Which lines in the rows below contain the word "previous"? Gather every such line and copy it out in full.
-- START --
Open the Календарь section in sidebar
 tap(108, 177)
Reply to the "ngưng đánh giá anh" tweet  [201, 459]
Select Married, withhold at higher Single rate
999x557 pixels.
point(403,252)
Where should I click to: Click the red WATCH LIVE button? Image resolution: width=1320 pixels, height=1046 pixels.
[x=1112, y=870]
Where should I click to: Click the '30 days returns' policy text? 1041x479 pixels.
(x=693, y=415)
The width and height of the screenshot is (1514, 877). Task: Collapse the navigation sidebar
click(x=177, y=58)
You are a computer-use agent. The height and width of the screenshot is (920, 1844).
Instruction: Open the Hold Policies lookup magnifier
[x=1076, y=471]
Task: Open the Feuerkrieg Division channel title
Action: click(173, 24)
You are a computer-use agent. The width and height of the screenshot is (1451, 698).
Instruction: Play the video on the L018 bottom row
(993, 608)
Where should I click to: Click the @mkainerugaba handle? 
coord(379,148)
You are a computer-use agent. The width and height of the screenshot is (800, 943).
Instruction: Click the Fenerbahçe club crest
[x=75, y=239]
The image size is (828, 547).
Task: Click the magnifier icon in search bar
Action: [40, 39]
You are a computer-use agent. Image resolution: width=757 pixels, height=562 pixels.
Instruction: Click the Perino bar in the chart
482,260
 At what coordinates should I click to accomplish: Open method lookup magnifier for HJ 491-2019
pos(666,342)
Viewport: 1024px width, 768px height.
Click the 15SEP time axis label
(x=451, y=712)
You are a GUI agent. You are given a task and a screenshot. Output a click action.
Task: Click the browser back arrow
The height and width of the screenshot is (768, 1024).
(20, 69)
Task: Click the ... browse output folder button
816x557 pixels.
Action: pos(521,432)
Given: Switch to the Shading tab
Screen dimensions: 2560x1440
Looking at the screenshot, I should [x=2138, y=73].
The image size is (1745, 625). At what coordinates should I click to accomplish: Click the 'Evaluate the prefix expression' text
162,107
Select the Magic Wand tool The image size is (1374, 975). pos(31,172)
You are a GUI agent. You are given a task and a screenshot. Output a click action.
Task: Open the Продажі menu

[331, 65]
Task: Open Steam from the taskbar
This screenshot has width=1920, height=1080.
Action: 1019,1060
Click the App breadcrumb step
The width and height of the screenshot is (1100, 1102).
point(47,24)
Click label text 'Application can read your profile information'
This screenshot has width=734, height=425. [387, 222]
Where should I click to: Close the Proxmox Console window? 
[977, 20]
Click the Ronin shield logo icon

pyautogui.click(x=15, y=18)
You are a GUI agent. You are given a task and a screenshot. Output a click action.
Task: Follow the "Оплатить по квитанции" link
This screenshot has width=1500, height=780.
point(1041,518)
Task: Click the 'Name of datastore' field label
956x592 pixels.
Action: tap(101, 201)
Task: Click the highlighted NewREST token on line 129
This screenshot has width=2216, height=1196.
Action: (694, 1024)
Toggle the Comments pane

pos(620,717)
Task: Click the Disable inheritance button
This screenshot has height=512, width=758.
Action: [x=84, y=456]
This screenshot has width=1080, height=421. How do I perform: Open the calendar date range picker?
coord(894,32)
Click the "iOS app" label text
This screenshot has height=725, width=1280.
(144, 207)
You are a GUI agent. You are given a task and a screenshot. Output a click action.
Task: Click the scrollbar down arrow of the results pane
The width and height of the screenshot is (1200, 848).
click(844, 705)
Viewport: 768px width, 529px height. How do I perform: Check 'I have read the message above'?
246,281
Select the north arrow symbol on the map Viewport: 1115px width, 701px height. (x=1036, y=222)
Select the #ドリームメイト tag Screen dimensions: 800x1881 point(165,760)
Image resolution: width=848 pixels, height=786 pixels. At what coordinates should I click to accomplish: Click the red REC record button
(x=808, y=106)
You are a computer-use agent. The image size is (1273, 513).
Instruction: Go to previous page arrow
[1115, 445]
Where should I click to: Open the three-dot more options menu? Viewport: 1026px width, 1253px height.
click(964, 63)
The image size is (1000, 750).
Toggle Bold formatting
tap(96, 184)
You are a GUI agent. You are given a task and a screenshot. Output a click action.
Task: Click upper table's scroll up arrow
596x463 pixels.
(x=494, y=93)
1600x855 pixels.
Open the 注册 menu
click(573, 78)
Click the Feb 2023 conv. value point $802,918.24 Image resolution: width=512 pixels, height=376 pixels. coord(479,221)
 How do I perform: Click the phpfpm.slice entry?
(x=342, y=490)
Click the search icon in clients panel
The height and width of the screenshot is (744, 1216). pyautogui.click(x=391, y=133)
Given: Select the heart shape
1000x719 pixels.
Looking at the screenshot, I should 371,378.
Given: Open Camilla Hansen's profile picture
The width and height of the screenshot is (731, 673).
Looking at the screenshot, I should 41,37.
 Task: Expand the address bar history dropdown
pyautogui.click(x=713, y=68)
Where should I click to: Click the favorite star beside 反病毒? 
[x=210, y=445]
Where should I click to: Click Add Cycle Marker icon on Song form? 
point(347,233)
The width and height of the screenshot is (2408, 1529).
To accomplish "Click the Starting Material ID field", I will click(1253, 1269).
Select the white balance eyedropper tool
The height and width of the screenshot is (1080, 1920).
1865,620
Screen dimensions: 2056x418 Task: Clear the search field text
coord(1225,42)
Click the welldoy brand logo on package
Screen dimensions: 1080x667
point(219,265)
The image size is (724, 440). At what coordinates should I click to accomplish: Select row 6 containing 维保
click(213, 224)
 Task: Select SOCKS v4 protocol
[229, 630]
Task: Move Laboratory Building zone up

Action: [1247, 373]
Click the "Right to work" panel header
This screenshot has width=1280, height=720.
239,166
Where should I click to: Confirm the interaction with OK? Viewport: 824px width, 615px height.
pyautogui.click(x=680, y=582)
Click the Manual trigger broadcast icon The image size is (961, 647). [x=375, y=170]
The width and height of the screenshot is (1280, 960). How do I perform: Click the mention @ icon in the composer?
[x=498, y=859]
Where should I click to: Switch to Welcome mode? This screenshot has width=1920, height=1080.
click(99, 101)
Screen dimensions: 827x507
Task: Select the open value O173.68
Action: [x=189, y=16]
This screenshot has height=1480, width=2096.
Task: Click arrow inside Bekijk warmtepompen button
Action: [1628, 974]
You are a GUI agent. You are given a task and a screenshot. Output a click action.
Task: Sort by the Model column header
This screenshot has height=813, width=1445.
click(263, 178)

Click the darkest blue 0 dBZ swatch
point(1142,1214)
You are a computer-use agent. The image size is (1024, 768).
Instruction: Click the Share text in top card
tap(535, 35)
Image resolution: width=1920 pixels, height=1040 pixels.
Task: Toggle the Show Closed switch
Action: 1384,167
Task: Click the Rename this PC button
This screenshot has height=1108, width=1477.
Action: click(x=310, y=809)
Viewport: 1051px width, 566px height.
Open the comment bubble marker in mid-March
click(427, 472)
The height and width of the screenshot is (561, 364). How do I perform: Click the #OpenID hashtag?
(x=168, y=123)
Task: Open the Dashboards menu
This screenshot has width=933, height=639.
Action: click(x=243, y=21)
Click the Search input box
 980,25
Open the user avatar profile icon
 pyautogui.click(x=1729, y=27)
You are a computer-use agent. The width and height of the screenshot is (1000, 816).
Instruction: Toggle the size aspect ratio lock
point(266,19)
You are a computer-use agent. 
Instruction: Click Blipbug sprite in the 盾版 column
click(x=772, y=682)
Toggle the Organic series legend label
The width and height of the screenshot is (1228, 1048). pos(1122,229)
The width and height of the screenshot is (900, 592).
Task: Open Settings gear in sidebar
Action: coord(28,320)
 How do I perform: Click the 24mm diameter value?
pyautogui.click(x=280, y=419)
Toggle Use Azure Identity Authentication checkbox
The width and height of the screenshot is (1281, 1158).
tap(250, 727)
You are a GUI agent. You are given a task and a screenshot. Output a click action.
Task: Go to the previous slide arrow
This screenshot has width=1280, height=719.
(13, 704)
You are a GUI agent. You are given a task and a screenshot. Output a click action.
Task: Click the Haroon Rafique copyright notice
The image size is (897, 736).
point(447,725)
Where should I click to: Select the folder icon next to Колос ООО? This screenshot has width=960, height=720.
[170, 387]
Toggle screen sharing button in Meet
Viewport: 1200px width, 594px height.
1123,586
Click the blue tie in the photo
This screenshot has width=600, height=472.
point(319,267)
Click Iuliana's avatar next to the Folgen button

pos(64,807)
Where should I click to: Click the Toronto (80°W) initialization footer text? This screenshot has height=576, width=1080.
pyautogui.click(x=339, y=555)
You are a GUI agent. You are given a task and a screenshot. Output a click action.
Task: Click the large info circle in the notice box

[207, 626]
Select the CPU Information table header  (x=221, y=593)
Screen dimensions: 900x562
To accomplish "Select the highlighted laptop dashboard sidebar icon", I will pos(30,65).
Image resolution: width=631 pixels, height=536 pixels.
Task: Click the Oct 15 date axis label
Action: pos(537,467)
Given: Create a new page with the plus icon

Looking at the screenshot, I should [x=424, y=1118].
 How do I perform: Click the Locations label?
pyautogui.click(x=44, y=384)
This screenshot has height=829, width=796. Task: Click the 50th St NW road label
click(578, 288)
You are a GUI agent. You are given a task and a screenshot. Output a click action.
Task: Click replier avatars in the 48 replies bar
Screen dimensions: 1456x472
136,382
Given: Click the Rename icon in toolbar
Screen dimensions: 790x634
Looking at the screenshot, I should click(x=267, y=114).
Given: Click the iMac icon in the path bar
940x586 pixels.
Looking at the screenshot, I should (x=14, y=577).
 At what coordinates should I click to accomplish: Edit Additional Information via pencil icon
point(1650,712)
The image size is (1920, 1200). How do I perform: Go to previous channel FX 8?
-- END --
# ANSWER TO THE TASK
Instruction: Go to previous page arrow
Task: Go to the previous slide arrow
The image size is (1920, 1200). How do I perform: Go to previous channel FX 8?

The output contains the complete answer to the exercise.